Cherry Blossoms are a sheer delight to see and experience at High Park. Mere words are inadequate to describe this true magnificence, as nature’s radiant flower tapestry is put on display for that mere fraction in time. Laughter resonates in air with cheerful chatter as clicking cameras insatiably strive to capture this annual splendour. I am no exception.
Somei-Yoshino Cherry Trees bloom early in High Park. They were given to Toronto by Japan in 1959. In 2001 (via Sakura Project) the Japanese Embassy donated an additional 34 Cherry trees to High Park. You may find a few more on the CNE grounds, at McMaster University, at York University and the University of Toronto.
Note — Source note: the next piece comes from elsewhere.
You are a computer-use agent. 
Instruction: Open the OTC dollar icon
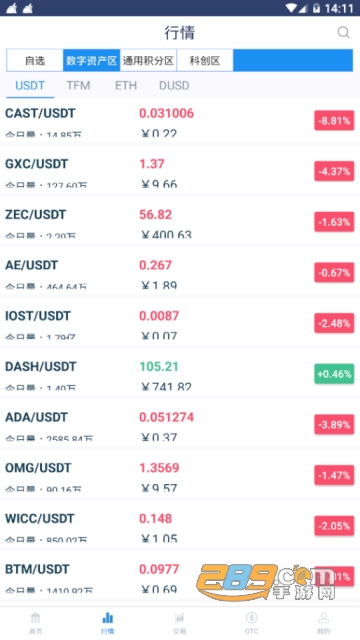coord(251,618)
The flowers are almost pure white, with a touch of pale pink close to the stem. These blooms lasts less than a week, falling off before the leaves appear. The variety that was developed in the mid to late 19th century (at the end of the Edo period and the beginning of the Meiji period) takes its name from the village of Somei (part of Toshima in Tokyo).
The Cherry blossoms usually symbolize clouds (because of their blooming in abundance and all at once). It is also a metaphor for the ephemeral nature of life (which is a Buddhist influence), an embodiment of the concept of “Mono no Aware” (literally “the pathos of things”). The transience of the blossoms, the great beauty and swift death has frequently been linked with mortality.